__TASK DIRECTIONS__. Restate each of the lines given below, word for word.

*** DATASET Section Begins ***

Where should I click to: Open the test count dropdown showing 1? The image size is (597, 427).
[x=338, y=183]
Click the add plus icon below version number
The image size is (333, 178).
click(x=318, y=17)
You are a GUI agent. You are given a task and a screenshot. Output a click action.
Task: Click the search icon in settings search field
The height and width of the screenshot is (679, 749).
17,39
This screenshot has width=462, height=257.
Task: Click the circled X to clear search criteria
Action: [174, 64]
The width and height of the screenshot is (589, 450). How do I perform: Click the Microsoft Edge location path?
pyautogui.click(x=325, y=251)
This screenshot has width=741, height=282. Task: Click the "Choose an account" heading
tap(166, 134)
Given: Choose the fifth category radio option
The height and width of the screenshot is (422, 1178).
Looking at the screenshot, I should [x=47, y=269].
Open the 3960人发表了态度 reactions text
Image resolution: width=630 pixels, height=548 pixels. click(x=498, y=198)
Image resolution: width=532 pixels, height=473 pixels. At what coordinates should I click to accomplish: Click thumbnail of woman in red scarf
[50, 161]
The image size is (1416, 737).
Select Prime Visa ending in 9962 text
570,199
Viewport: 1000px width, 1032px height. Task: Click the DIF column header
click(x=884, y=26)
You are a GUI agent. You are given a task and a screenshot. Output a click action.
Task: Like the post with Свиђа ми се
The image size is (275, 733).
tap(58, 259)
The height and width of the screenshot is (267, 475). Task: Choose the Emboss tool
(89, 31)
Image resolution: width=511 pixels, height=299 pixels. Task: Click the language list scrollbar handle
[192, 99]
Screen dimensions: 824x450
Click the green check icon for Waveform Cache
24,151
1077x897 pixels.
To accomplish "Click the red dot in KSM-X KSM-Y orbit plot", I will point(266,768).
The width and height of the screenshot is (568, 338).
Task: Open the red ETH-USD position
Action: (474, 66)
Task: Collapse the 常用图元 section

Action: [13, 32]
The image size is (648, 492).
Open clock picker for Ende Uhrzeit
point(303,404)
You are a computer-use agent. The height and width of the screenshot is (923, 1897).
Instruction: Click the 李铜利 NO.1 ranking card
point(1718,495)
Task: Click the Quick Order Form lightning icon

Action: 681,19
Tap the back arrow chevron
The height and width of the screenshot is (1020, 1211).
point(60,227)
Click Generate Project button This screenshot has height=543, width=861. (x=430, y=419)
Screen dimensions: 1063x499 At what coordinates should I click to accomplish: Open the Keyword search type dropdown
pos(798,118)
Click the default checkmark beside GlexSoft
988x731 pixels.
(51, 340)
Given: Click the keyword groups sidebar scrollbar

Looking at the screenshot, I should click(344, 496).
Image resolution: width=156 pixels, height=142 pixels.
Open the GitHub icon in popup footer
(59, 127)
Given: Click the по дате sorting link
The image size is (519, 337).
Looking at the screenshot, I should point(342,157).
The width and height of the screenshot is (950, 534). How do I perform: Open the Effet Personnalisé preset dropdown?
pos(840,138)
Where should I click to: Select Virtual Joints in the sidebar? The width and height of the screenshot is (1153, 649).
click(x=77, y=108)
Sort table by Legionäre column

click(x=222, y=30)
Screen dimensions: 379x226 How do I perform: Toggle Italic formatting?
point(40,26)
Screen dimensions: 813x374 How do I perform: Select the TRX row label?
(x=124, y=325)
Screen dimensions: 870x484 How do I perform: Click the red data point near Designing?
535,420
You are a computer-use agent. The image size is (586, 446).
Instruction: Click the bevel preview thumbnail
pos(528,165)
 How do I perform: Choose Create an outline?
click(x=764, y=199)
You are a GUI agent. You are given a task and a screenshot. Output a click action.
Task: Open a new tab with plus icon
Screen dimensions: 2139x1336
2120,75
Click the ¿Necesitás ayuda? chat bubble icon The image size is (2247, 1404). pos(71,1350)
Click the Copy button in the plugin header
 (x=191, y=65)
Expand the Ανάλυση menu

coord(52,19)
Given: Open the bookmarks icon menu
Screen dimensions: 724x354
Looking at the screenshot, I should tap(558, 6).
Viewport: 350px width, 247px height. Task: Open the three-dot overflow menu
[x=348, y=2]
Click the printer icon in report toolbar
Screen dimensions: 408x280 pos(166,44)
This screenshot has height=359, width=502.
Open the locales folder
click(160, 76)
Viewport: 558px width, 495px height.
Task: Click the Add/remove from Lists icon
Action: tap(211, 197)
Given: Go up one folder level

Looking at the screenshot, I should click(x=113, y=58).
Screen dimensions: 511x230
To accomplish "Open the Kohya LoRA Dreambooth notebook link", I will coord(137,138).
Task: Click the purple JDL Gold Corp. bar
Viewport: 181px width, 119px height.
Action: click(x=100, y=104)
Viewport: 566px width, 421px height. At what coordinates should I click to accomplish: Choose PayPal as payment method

*** DATASET Section Ends ***

__ANSWER TO THIS PROBLEM__.
Where should I click to: Open the test count dropdown showing 1? The image size is (597, 427).
[x=338, y=183]
Click the add plus icon below version number
The image size is (333, 178).
click(x=318, y=17)
You are a GUI agent. You are given a task and a screenshot. Output a click action.
Task: Click the search icon in settings search field
The height and width of the screenshot is (679, 749).
17,39
This screenshot has width=462, height=257.
Task: Click the circled X to clear search criteria
Action: [174, 64]
The width and height of the screenshot is (589, 450). How do I perform: Click the Microsoft Edge location path?
pyautogui.click(x=325, y=251)
This screenshot has width=741, height=282. Task: Click the "Choose an account" heading
tap(166, 134)
Given: Choose the fifth category radio option
The height and width of the screenshot is (422, 1178).
Looking at the screenshot, I should [x=47, y=269].
Open the 3960人发表了态度 reactions text
Image resolution: width=630 pixels, height=548 pixels. click(x=498, y=198)
Image resolution: width=532 pixels, height=473 pixels. At what coordinates should I click to accomplish: Click thumbnail of woman in red scarf
[50, 161]
The image size is (1416, 737).
Select Prime Visa ending in 9962 text
570,199
Viewport: 1000px width, 1032px height. Task: Click the DIF column header
click(x=884, y=26)
You are a GUI agent. You are given a task and a screenshot. Output a click action.
Task: Like the post with Свиђа ми се
The image size is (275, 733).
tap(58, 259)
The height and width of the screenshot is (267, 475). Task: Choose the Emboss tool
(89, 31)
Image resolution: width=511 pixels, height=299 pixels. Task: Click the language list scrollbar handle
[192, 99]
Screen dimensions: 824x450
Click the green check icon for Waveform Cache
24,151
1077x897 pixels.
To accomplish "Click the red dot in KSM-X KSM-Y orbit plot", I will point(266,768).
The width and height of the screenshot is (568, 338).
Task: Open the red ETH-USD position
Action: (474, 66)
Task: Collapse the 常用图元 section

Action: [13, 32]
The image size is (648, 492).
Open clock picker for Ende Uhrzeit
point(303,404)
You are a computer-use agent. The height and width of the screenshot is (923, 1897).
Instruction: Click the 李铜利 NO.1 ranking card
point(1718,495)
Task: Click the Quick Order Form lightning icon

Action: 681,19
Tap the back arrow chevron
The height and width of the screenshot is (1020, 1211).
point(60,227)
Click Generate Project button This screenshot has height=543, width=861. (x=430, y=419)
Screen dimensions: 1063x499 At what coordinates should I click to accomplish: Open the Keyword search type dropdown
pos(798,118)
Click the default checkmark beside GlexSoft
988x731 pixels.
(51, 340)
Given: Click the keyword groups sidebar scrollbar

Looking at the screenshot, I should click(344, 496).
Image resolution: width=156 pixels, height=142 pixels.
Open the GitHub icon in popup footer
(59, 127)
Given: Click the по дате sorting link
The image size is (519, 337).
Looking at the screenshot, I should point(342,157).
The width and height of the screenshot is (950, 534). How do I perform: Open the Effet Personnalisé preset dropdown?
pos(840,138)
Where should I click to: Select Virtual Joints in the sidebar? The width and height of the screenshot is (1153, 649).
click(x=77, y=108)
Sort table by Legionäre column

click(x=222, y=30)
Screen dimensions: 379x226 How do I perform: Toggle Italic formatting?
point(40,26)
Screen dimensions: 813x374 How do I perform: Select the TRX row label?
(x=124, y=325)
Screen dimensions: 870x484 How do I perform: Click the red data point near Designing?
535,420
You are a computer-use agent. The image size is (586, 446).
Instruction: Click the bevel preview thumbnail
pos(528,165)
 How do I perform: Choose Create an outline?
click(x=764, y=199)
You are a GUI agent. You are given a task and a screenshot. Output a click action.
Task: Open a new tab with plus icon
Screen dimensions: 2139x1336
2120,75
Click the ¿Necesitás ayuda? chat bubble icon The image size is (2247, 1404). pos(71,1350)
Click the Copy button in the plugin header
 (x=191, y=65)
Expand the Ανάλυση menu

coord(52,19)
Given: Open the bookmarks icon menu
Screen dimensions: 724x354
Looking at the screenshot, I should tap(558, 6).
Viewport: 350px width, 247px height. Task: Open the three-dot overflow menu
[x=348, y=2]
Click the printer icon in report toolbar
Screen dimensions: 408x280 pos(166,44)
This screenshot has height=359, width=502.
Open the locales folder
click(160, 76)
Viewport: 558px width, 495px height.
Task: Click the Add/remove from Lists icon
Action: tap(211, 197)
Given: Go up one folder level

Looking at the screenshot, I should click(x=113, y=58).
Screen dimensions: 511x230
To accomplish "Open the Kohya LoRA Dreambooth notebook link", I will coord(137,138).
Task: Click the purple JDL Gold Corp. bar
Viewport: 181px width, 119px height.
Action: click(x=100, y=104)
Viewport: 566px width, 421px height. At what coordinates should I click to accomplish: Choose PayPal as payment method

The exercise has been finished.